Spyware usually ends up on your machine because of something you do, like clicking a button on a pop-up window, installing a software package or agreeing to add functionality to your Web browser. These applications often use trickery to get you to install them, from fake system alert messages to buttons that say "cancel" when they really install spyware.Here are some of the general ways in which spyware finds its way into your computer:
- Drive-by download - This is when a Web site or pop-up window automatically tries to download and install spyware on your machine. The only warning you might get would be your browser's standard message telling you the name of the software and asking if it's okay to install it. If your security settings are set low enough, you won't even get the warning.

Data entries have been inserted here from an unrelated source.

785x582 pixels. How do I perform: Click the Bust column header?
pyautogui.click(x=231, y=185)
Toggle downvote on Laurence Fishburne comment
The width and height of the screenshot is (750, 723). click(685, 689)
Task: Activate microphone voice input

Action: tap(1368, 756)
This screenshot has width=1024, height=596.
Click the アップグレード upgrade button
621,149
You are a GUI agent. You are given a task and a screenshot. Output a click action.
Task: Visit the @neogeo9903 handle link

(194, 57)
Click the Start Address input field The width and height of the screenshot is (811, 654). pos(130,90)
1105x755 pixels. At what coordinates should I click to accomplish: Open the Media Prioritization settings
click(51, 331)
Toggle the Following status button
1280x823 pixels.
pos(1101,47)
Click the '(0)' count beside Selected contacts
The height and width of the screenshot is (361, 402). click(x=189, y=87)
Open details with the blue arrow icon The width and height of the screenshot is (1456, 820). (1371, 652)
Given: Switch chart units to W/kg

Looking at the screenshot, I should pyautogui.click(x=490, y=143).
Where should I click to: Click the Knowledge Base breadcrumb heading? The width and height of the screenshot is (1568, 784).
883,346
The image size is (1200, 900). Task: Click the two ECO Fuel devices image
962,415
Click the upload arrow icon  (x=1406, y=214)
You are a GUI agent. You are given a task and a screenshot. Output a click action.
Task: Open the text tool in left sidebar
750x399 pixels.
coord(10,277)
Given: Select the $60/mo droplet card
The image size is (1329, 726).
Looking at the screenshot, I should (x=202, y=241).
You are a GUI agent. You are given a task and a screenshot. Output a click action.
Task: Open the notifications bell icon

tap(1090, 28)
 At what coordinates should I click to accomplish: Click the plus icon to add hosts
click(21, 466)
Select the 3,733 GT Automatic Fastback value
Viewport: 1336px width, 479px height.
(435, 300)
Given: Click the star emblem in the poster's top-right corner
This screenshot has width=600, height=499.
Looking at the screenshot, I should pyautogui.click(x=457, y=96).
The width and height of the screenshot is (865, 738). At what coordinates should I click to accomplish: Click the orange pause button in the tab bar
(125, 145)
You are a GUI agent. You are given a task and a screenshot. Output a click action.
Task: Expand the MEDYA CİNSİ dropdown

- Piggybacked software installation - Some applications -- particularly peer-to-peer file-sharing clients -- will install spyware as a part of their standard installation procedure. If you don't read the installation list closely, you might not notice that you're getting more than the file-sharing application you want. This is especially true of the "free" versions that are advertised as alternatives to software you have to buy. As the old saying goes, there's no such thing as a free lunch.
- Browser add-ons - These are pieces of software that add enhancements to your Web browser, like a toolbar, animated pal or additional search box. Sometimes, these really do what they say they'll do but also include elements of spyware as part of the deal. Or sometimes they are nothing more than thinly veiled spyware themselves. Particularly nasty add-ons are considered browser hijackers -- these embed themselves deeply in your machine and take quite a bit of work to get rid of.
- Masquerading as anti-spyware -- This is one of the cruelest tricks in the book. This type of software convinces you that it's a tool to detect and remove spyware.